What Could it Mean for Ordinary Citizens?

For Siamak Aram, one of the biggest concerns is the mention in the latest draft of “legal” vs “illegal” VPN software. The proposed, “legal” VPNs, he said, “allow the government to have direct control over the activities of Iranian users. At times when the Internet was cut off in Iran, some journalists and officials used VPNs to access the internet and some websites and platforms. These ‘licensed’ VPNs would give banks, intelligence agencies, universities, certain social groups and individuals different levels of access. It will also make Iran's digital space similar to the mobile phone services; all users will know they can be either tapped or eavesdropped on, and will therefore restrict their own activities."

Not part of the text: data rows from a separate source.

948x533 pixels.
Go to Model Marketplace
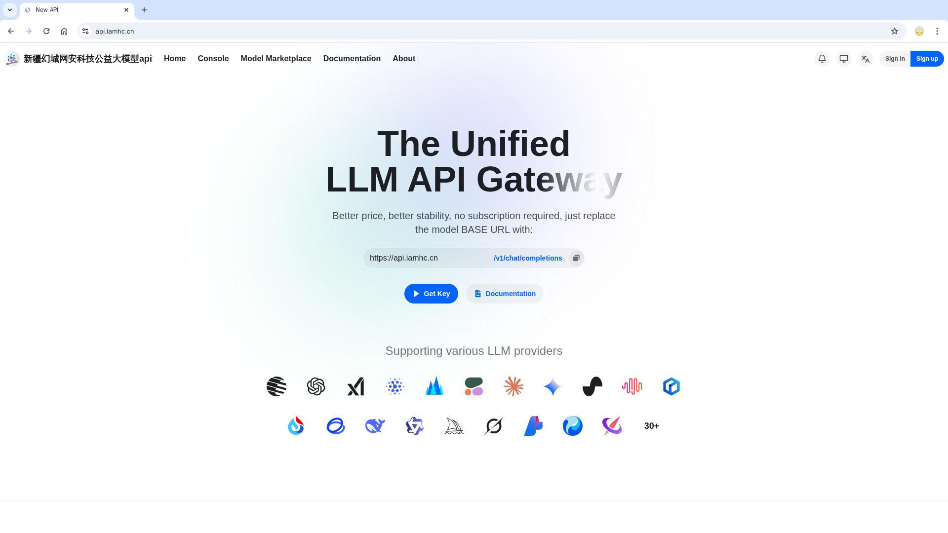tap(276, 59)
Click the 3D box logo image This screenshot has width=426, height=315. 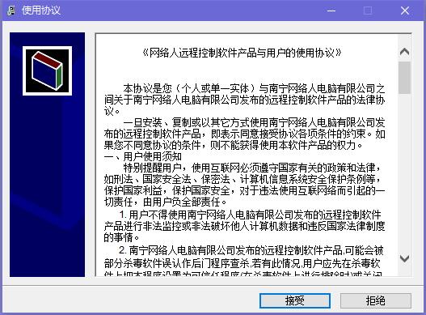[47, 70]
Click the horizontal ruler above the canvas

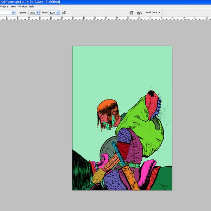(x=106, y=18)
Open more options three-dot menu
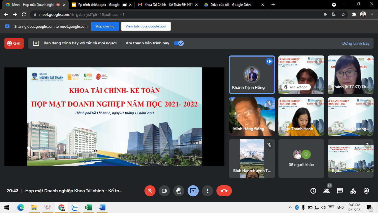This screenshot has height=213, width=378. click(208, 191)
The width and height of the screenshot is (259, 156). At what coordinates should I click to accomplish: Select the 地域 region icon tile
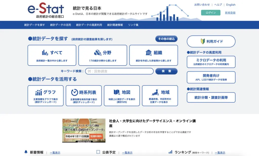(x=160, y=95)
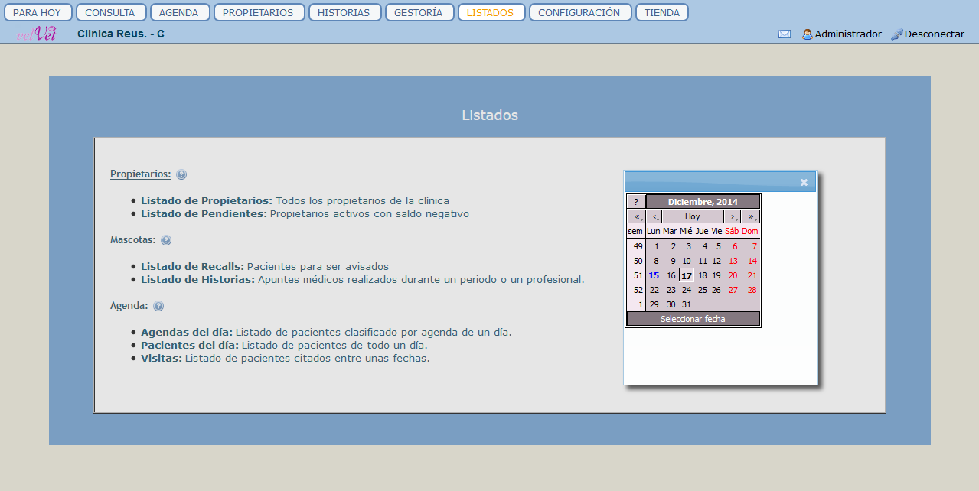Viewport: 979px width, 491px height.
Task: Click the Desconectar plug icon
Action: [x=897, y=34]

Though the Islamic Republic might well be able to develop domestic alternatives to some platforms and services, Aram believes uptake among ordinary Iranians is likely to be low: “Our experience of Telegram has shown the system’s inability to provide alternatives. If the protection plan is implemented right now, there will be no alternatives to the blocked or restricted spaces." In other countries such as China and Russia, he added, relatively large numbers of citizens use alternatives to Facebook and other platforms because “users know the rulers’ sole concern is political issues” – whereas in Iran, posting about their religious, social and personal lives could also make them a target.

In reality, though, Aram said, the Iranian government will struggle to stop Iranians accessing the wider internet and social media for good. At every turn, technological innovation and Iranians’ own ingenuity has allowed many to circumvent the existing blockades. Though each time the contested User Protection Bill is pushed forward it serves to “intimidate” the population, “the pressure of public opinion has created serious danger for the government in the event of this plan’s full implementation. That’s why the Islamic Republic has not yet been able to impose serious restrictions, or even give them a legal backing.”

Musa Barzin Khalifehlou, IranWire’s legal consultant, said if implemented the bill would represent a clear violation of Iranian citizens’ human rights, including the right to freedom of expression. In addition, imposing restrictions on foreign providers would be impossible: “Iran wants to impose its own regulations these companies, which are in outright conflict with legal structures in the countries they come from.” Citizens, he said, should keep up the pressure on parliament by using their rights enshrined in Article 27 of the Iranian Constitution to gather and protest in public, by contacting their MP, and taking part in one of the many online campaigns against the bill.

 

Related coverage:

Are These the Dying Days of Iran's Open Internet?

Plans for New “Protection” Bill Exposes Government Fears of Social Media

"What Else Can they Do?": Rage and Resignation in Iran Over Internet Filtering Bill

Armed Forces to Control Iran's Internet Gateways, Says Parliament

Iranian MP: Criticizing Digital Rights Bill is "Sabotage"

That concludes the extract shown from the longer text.